Les scènes de la structure initiale sont importantes ici. Dans des espaces de bureaux dans les Twin Cities, des piles de bons de commande et de dossiers de financement circulaient entre des mains qui avaient appris à traiter l'urgence comme normale. Les banquiers voyaient ce qui ressemblait à une entreprise en expansion. Les employés voyaient une entreprise qui semblait toujours conclure un nouvel accord. L'expérience sensorielle de la fraude était bureaucratique, pas cinématographique : des télécopieurs, des dossiers, des confirmations de virement et le rythme monotone des gens insistant sur le fait que l'argent de demain avait déjà été arrangé.
Au centre se trouvait le mensonge fondateur, que l'entreprise générait de la valeur par des transactions légitimes et que le financement à court terme comblait simplement le fossé entre acquisition et revente. Une fois ce mensonge établi, tout le reste pouvait être organisé autour de lui. Une filiale pouvait montrer de l'activité tandis qu'une autre obscurcissait les pertes ; une relation bancaire pouvait rassurer un autre prêteur ; un nom d'entreprise pouvait porter la crédibilité du reste. Le schéma est devenu opérationnel non pas lorsque le premier faux document a été signé, mais lorsque le premier argent a commencé à circuler dans la structure comme s'il était la preuve de la santé plutôt que la preuve de la dépendance.

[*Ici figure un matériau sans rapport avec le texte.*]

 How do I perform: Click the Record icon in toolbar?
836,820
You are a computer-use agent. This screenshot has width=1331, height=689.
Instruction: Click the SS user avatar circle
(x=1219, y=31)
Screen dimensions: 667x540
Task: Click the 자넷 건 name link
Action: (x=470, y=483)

Ce flux initial était le moment dangereux. Il disait aux participants que la machine fonctionnait. Il donnait l'apparence d'un élan, et l'élan est souvent ce qui maintient la fraude en vie longtemps après que la prudence aurait dû l'achever. À partir de là, Petters Group Worldwide n'était plus seulement une entreprise avec des contrôles faibles. C'était un système dont la survie dépendait de la dissimulation de ce que chaque livre de comptes honnête aurait révélé. Et une fois que l'argent a commencé à circuler, le problème n'était pas de savoir si l'empire pouvait s'étendre. C'était combien de temps le papier pouvait suivre le rythme des mensonges — jusqu'à ce qu'un nouveau type d'investisseur croie à l'histoire et rende la structure beaucoup plus grande que ce que ses fondateurs avaient prévu.